Many people like the idea of leaving a bequest to a favorite charity in their will. But an interesting alternative is to put assets now into a charitable remainder trust.
A charitable remainder trust is a trust that provides you (and possibly your spouse) with income for life. The trust can pay you a certain amount of income each year from investments, or you can choose to be paid a percentage of the trust assets each year. When you die, the “remainder” in the trust goes to the charity or charities of your choice.
Charitable remainder trusts have many advantages. For instance:
- At the time you create the trust, you’ll receive an income tax deduction for charitable giving.
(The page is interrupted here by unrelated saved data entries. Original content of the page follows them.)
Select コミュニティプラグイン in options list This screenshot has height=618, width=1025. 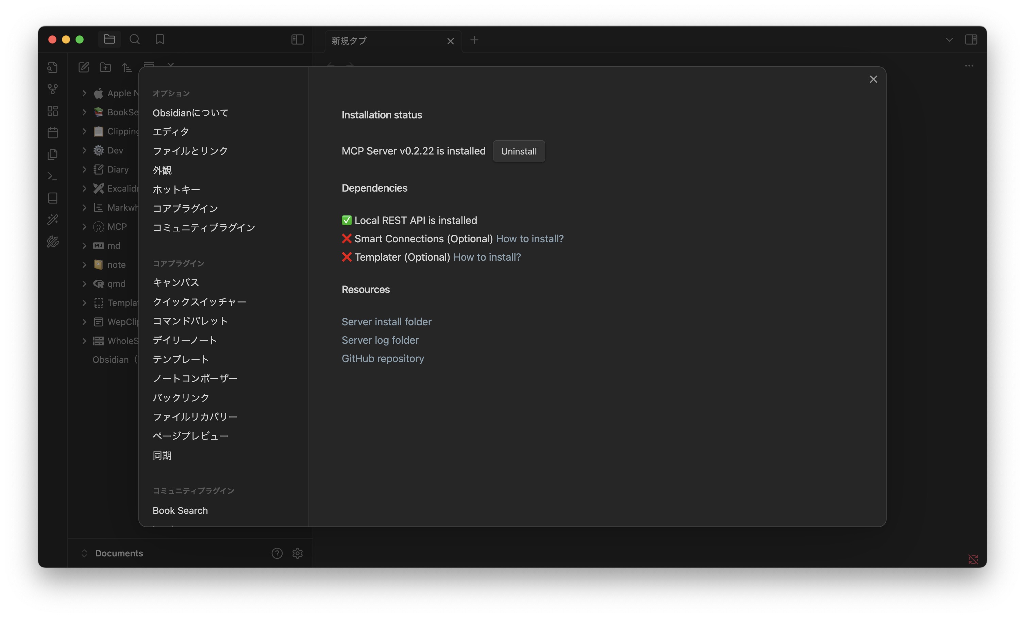pyautogui.click(x=204, y=228)
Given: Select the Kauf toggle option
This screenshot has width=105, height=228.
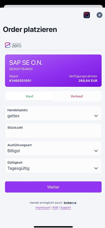Looking at the screenshot, I should (30, 96).
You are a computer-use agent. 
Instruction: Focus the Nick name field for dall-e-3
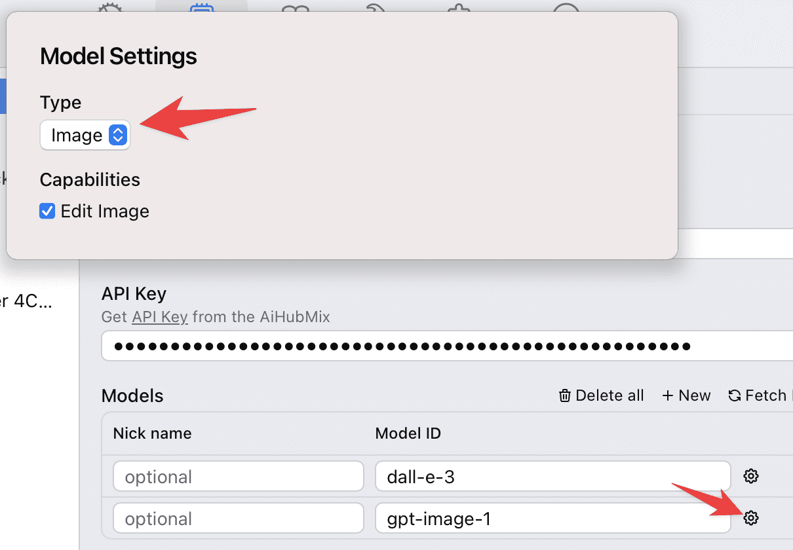(238, 477)
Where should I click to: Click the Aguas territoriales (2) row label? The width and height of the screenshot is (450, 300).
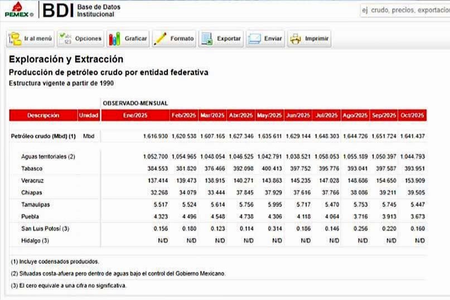tap(48, 157)
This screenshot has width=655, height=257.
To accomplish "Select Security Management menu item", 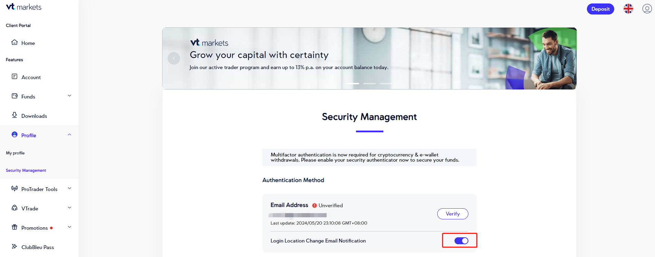I will [x=26, y=170].
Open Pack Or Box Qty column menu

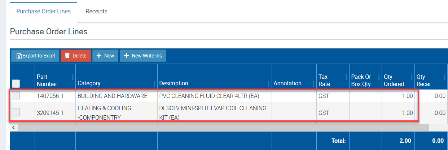[379, 77]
The deduction is based on the present value of the amount that will eventually go to charity.
- If you have stocks or other assets that have appreciated in value, putting them into a trust can be a good idea, because you may be able to avoid capital gains taxes when they’re sold.
- Any profits from the future sale of other investments within the trust also won’t be subject to capital gains tax, which means the trustee may have more freedom in managing the assets.
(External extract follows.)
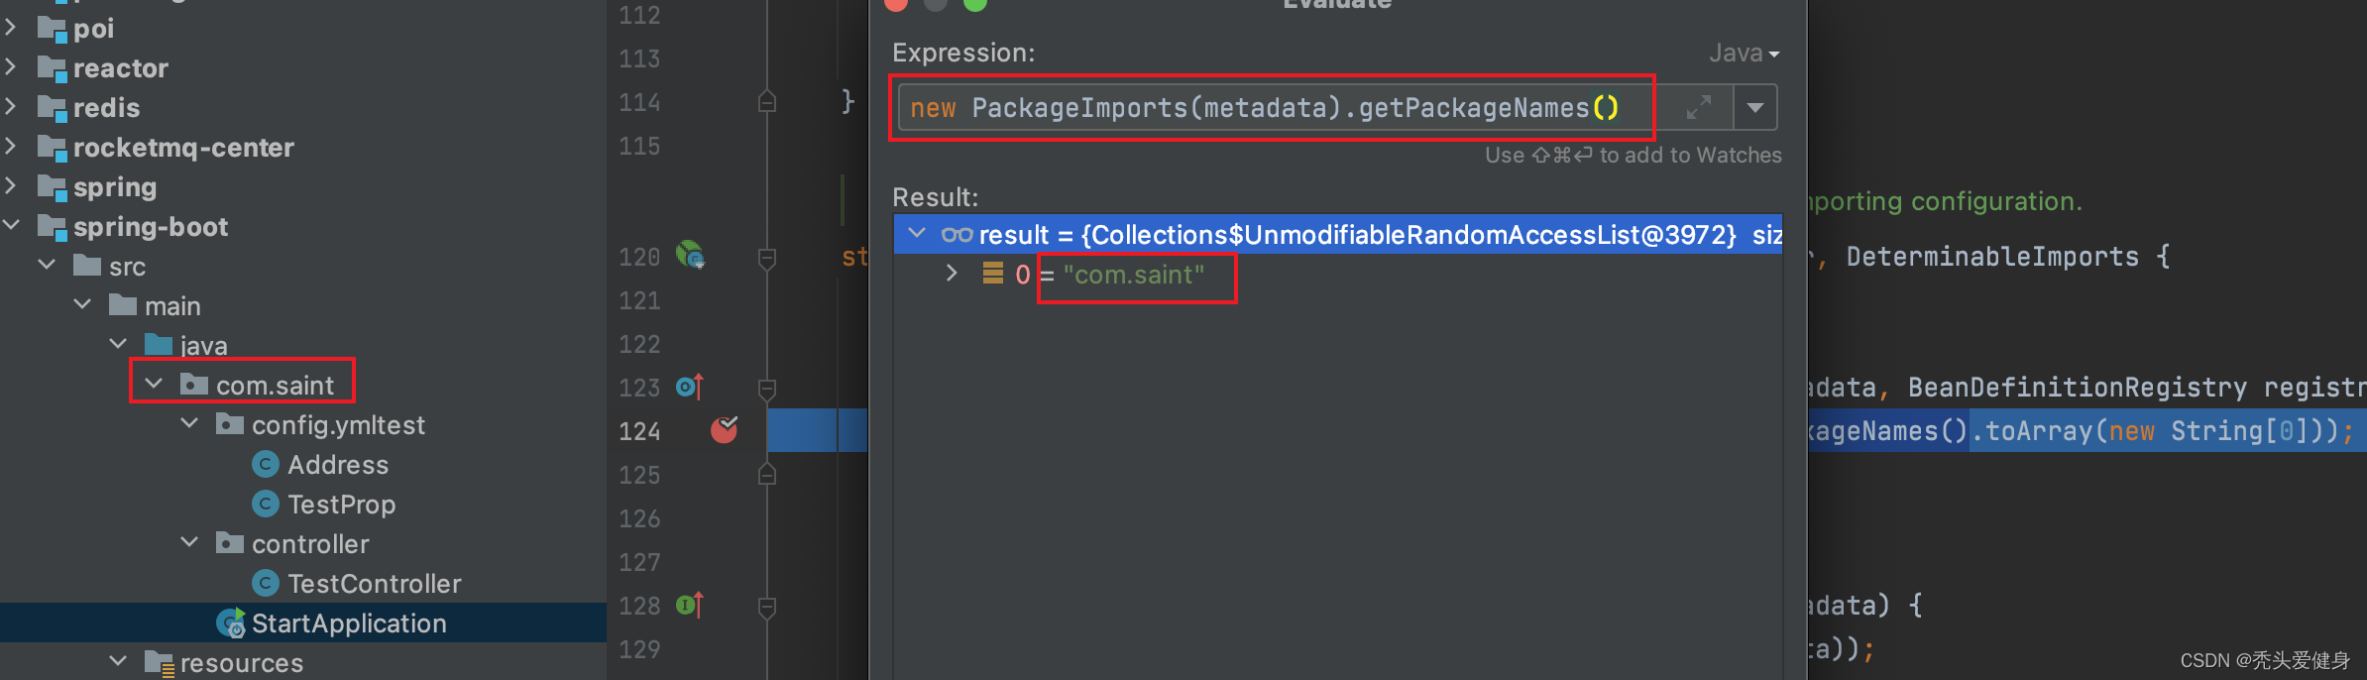Collapse the result node in Evaluate
2367x680 pixels.
917,234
- When you die, the assets in the trust will pass outside your estate and be eligible for the estate tax charitable deduction.
The downside of a charitable remainder trust is that it is irrevocable, meaning that once you create the trust, you can’t cancel it. (While you can’t revoke the trust, you may have the ability to change the beneficiary if you decide to give to a different charity. You may also serve as the trustee if you want, giving you control over how the trust assets are invested.)
In addition, you should note that any income you receive from the trust will be subject to income taxes.
To find out if a charitable remainder trust is right for you, talk to your elder law attorney.